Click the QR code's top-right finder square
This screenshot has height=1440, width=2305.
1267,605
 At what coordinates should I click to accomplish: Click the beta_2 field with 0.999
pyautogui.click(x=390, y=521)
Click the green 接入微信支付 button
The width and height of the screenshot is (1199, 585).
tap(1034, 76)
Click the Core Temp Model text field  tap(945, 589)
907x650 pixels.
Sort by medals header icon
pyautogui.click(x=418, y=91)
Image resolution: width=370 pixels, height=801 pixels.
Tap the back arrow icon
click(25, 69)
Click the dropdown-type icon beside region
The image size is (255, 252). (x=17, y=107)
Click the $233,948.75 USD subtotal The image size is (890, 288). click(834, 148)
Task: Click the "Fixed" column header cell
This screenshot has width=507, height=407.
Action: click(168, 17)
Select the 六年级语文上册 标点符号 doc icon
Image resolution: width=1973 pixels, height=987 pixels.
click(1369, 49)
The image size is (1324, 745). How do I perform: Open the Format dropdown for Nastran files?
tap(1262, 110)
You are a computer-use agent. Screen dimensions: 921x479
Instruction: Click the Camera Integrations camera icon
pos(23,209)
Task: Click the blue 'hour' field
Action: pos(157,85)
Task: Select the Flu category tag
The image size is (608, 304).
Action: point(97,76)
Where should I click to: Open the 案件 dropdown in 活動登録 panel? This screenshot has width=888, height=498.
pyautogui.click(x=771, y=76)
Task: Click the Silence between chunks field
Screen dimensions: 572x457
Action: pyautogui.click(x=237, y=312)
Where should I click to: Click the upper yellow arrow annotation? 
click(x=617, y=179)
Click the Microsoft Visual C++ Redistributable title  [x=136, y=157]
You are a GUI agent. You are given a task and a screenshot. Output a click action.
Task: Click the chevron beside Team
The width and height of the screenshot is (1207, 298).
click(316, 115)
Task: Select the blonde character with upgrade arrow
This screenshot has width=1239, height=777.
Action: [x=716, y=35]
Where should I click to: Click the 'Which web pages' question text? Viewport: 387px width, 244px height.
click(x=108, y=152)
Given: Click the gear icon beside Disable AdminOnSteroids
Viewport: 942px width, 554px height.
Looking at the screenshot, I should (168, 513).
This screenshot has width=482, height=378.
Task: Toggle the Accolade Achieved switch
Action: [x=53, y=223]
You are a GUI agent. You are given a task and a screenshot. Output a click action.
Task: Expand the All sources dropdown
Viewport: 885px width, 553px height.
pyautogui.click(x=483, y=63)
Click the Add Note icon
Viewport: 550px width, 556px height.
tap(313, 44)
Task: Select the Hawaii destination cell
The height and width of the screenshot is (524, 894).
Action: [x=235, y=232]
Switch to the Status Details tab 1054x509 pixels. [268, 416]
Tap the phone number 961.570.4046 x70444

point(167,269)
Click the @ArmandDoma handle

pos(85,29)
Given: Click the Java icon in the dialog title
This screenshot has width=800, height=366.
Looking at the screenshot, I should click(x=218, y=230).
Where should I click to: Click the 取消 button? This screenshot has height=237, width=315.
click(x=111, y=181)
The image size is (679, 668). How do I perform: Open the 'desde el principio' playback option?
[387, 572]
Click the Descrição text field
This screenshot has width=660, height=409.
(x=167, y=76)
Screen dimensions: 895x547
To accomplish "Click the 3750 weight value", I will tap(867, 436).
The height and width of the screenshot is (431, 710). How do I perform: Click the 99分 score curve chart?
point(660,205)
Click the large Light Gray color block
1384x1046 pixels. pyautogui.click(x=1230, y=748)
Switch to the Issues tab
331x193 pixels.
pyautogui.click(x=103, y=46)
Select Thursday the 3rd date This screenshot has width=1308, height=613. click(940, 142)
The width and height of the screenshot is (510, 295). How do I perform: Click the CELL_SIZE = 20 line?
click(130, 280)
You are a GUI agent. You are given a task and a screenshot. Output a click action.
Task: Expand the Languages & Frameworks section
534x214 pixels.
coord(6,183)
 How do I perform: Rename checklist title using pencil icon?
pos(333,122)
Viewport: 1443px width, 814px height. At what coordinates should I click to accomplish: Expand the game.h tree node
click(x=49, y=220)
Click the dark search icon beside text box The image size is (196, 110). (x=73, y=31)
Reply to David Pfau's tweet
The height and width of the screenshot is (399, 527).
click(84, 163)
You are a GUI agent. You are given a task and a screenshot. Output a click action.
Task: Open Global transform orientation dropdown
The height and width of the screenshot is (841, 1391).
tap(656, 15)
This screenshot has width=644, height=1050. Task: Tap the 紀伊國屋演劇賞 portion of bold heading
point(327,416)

━━━━━━━━━━━━━━━━

:: Direction ::
Return the entries from the line with "Select Thursday the" up to and including the line with "click(x=49, y=220)", copied character for character.

:: Right answer ::
Select Thursday the 3rd date This screenshot has width=1308, height=613. click(940, 142)
The width and height of the screenshot is (510, 295). How do I perform: Click the CELL_SIZE = 20 line?
click(130, 280)
You are a GUI agent. You are given a task and a screenshot. Output a click action.
Task: Expand the Languages & Frameworks section
534x214 pixels.
coord(6,183)
 How do I perform: Rename checklist title using pencil icon?
pos(333,122)
Viewport: 1443px width, 814px height. At what coordinates should I click to accomplish: Expand the game.h tree node
click(x=49, y=220)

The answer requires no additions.